# Alltrax SPM or contactor?



## major (Apr 4, 2008)

jmath said:


> Thanks in large part to some of the people here, my electric Geo Metro drove around the block last week for the first time ever! I owe you guys.
> 
> 15 minutes later my contactor burned out (it was only rated for 100A; don't ask...)
> 
> ...


More information is needed.

You're powering a Metro with 24 Volts? What failed on the contactor? Post a photo. Are you using the correct coil voltage? 

I don't see how a failing contactor would give you the feeling of something slipping  

Give us some more info and maybe we can help.

major


----------



## redcelt007 (Oct 2, 2008)

Are you powering the contactor coil from the SPM? The output on the SPM will deliver the same voltage as the pack voltage. I burned out the coil on my 500 amp contactor before I realized this was happening. Also, if you are experiencing slow performance, check the throttle curves in the software. I had to adjust mine because the factory settings were not right for my vehicle.


----------



## jmath (Nov 19, 2013)

You were right--it was a 12V contactor for a 24V pack voltage.

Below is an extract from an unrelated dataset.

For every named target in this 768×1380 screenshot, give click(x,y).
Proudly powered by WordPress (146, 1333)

I also agree about adjusting the throttle curves. For me the problem was a weird throttle voltage range (~1.5V to 4.5V). It took a lot of messing around to keep the Alltrax from shutting down.

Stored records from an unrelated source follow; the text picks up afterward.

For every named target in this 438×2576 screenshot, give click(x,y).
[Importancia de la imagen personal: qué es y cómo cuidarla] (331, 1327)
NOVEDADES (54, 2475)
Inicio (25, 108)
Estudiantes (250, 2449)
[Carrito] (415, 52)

The new contactor doesn't get hot, but I still have this problem: at the slightest torque, I get violent transmission "clunk" at regular ~0.5 second intervals. I can get up to about 4mph and then it just clunks.

Oh yeah and 2nd and 4th are impossible to get in or out.

It felt before like this could have been a problem with the controller and/or contactor cutting out suddenly... but the controller isn't showing any signs of error (and it's pretty finicky).

I ordered a transmission rebuild kit. This weekend I might open it up and see what I get. I'll post photos--thanks everyone!


----------